*DATA LINES*:
START

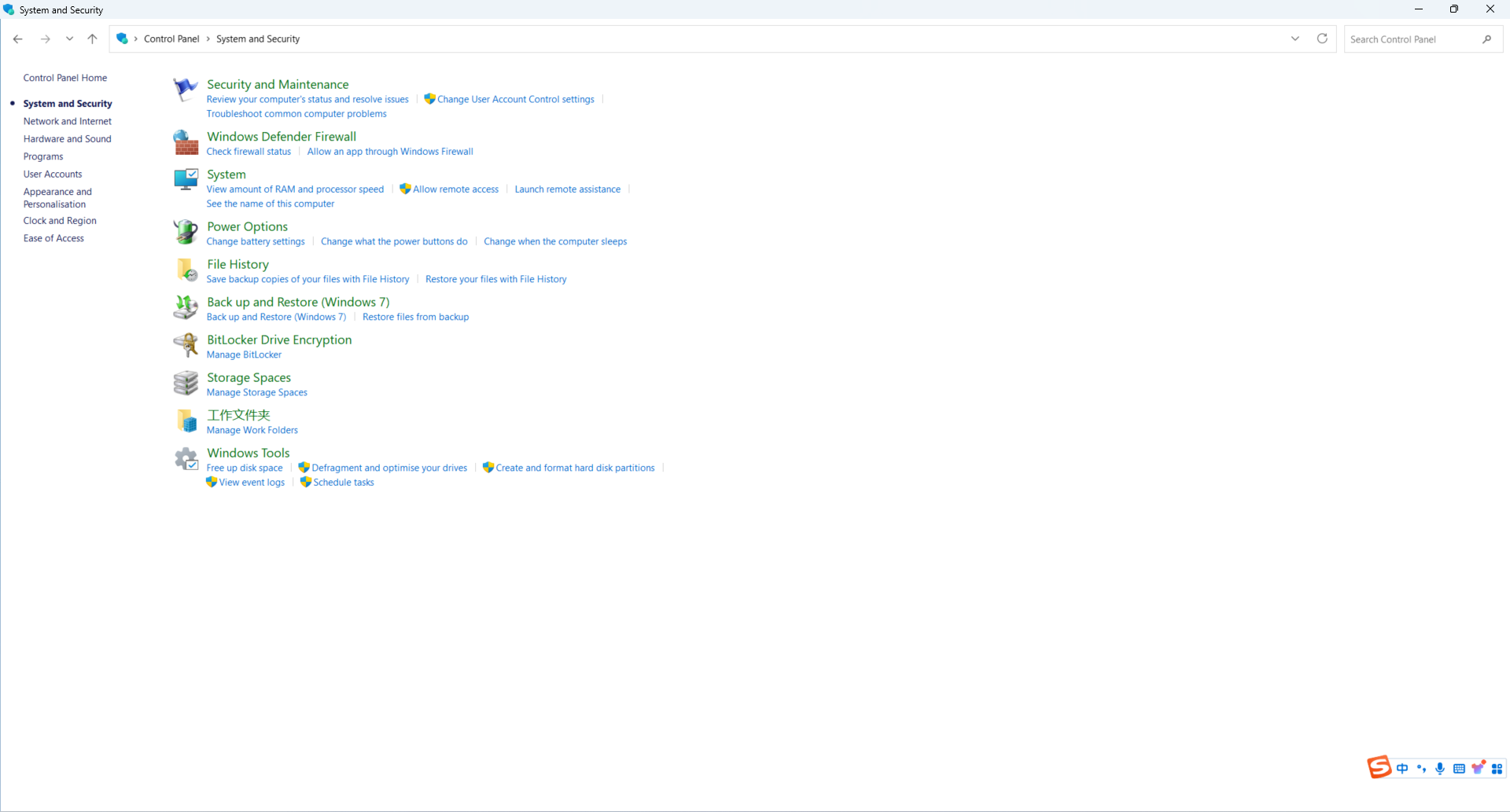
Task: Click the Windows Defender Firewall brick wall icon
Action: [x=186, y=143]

END
START

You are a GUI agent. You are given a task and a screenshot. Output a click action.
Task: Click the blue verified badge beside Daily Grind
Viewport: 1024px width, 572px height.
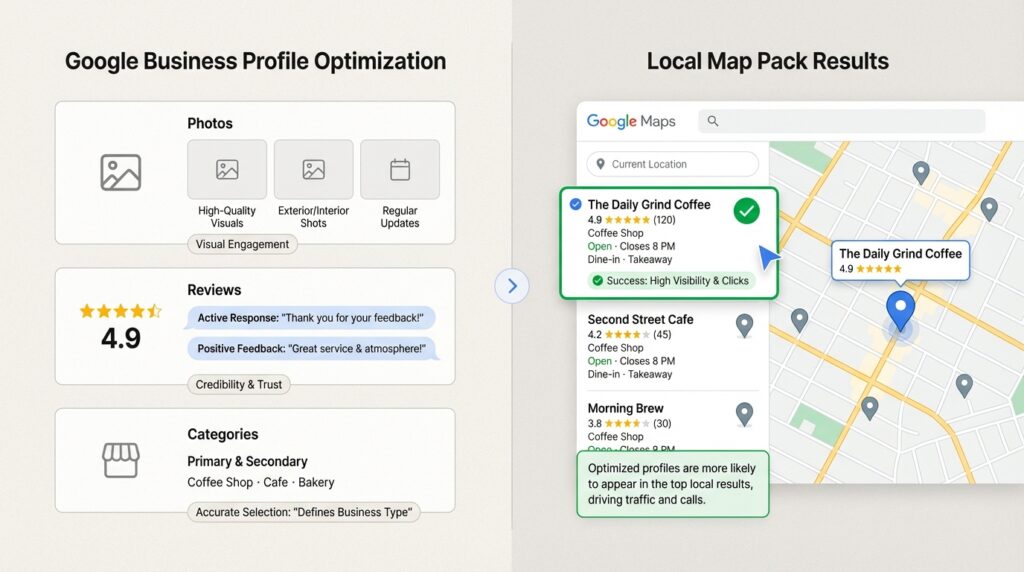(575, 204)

END
START

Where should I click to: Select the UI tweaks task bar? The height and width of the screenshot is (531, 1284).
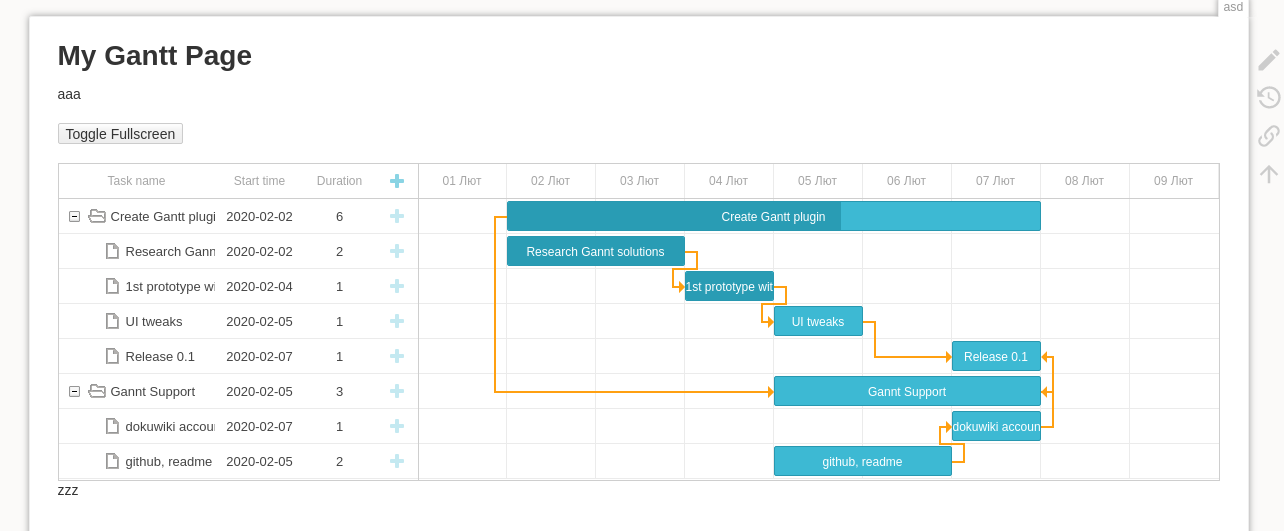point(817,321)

END

*TASK INSTRUCTIONS*:
Repeat the lines from the one containing "Where should I" through the one containing "point(817,321)", both included, with 112 added to each coordinate in the answers. Omit the pictures.

*PROBLEM SOLUTION*:
Where should I click to: Select the UI tweaks task bar? The height and width of the screenshot is (531, 1284).
point(929,433)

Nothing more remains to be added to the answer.